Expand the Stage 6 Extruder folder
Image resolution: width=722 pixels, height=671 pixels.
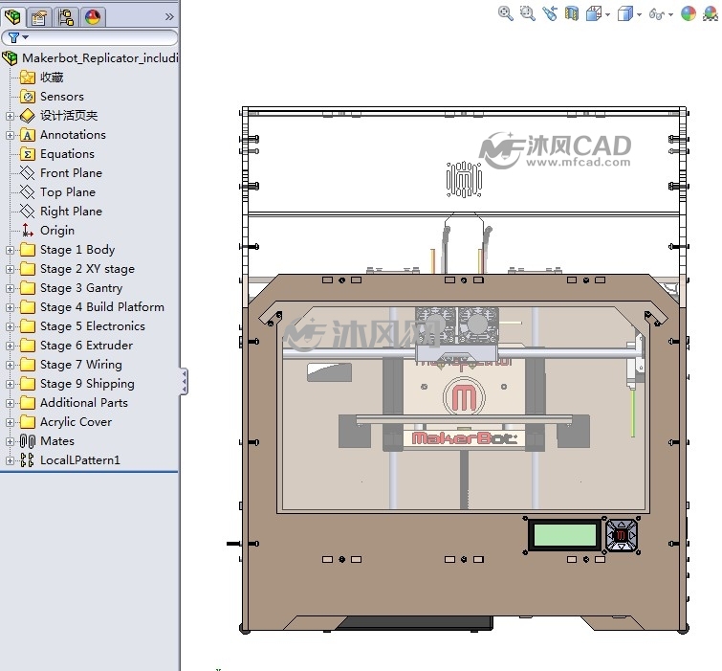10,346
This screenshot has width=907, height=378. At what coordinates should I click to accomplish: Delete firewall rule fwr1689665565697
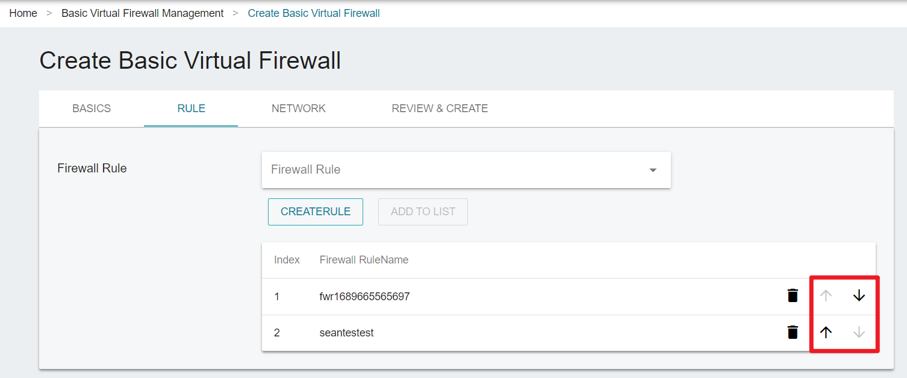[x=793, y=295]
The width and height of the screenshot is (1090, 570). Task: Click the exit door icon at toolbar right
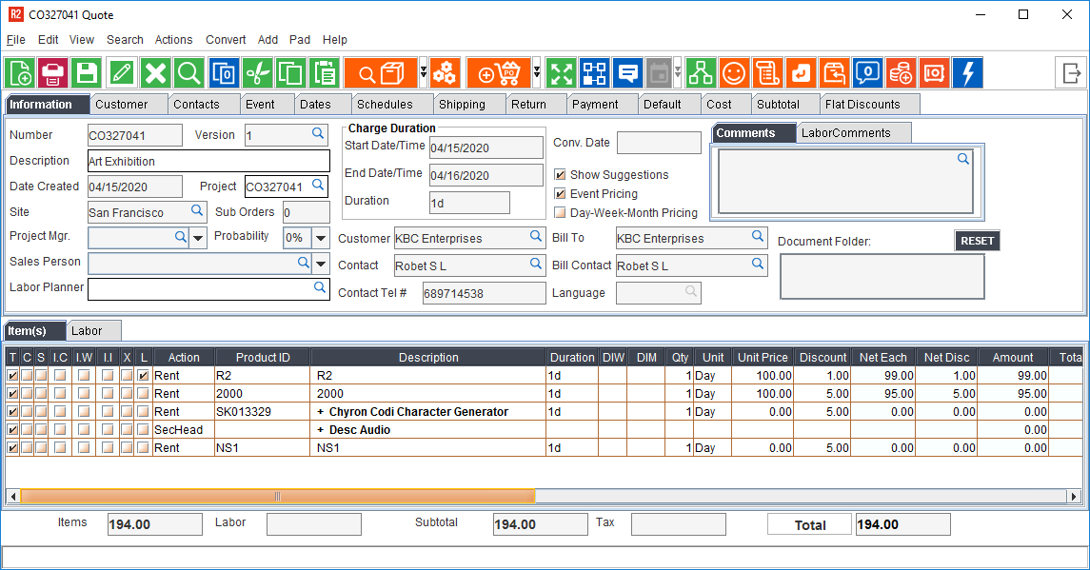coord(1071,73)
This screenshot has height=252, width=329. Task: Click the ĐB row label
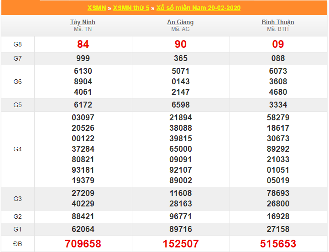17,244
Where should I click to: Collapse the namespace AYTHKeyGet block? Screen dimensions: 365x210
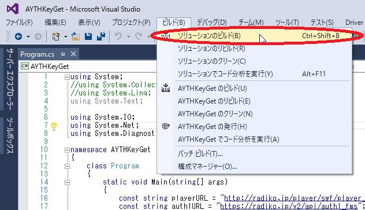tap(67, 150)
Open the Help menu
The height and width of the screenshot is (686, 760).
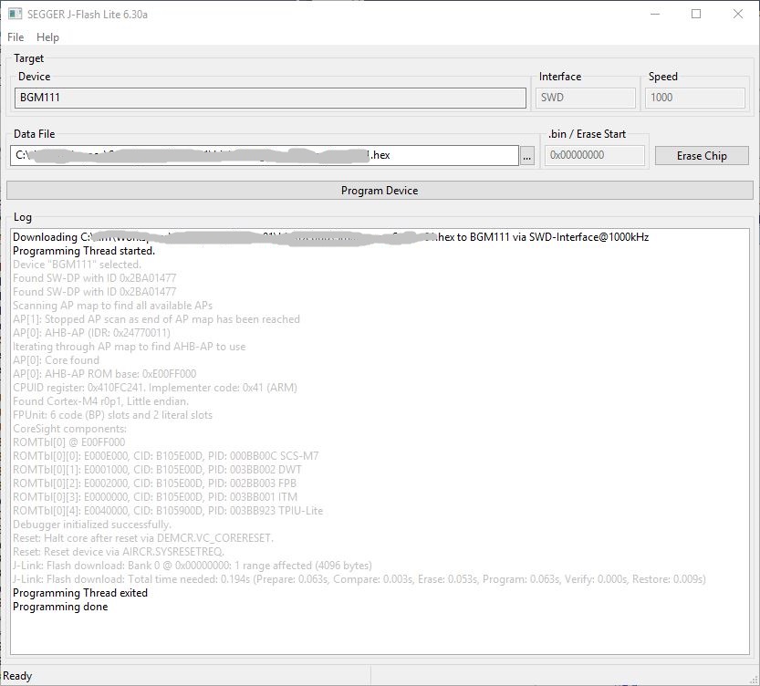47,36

------------------------

Task objective >> Give back the full listing exactly, with pictures dropped.

Response area >>
Expand the Stage 6 Extruder folder
Image resolution: width=722 pixels, height=671 pixels.
10,346
This screenshot has width=907, height=378. At what coordinates should I click to accomplish: Delete firewall rule fwr1689665565697
[x=793, y=295]
The width and height of the screenshot is (1090, 570). Task: Click the exit door icon at toolbar right
coord(1071,73)
This screenshot has height=252, width=329. Task: Click the ĐB row label
17,244
Where should I click to: Collapse the namespace AYTHKeyGet block? Screen dimensions: 365x210
tap(67, 150)
Open the Help menu
The height and width of the screenshot is (686, 760).
47,36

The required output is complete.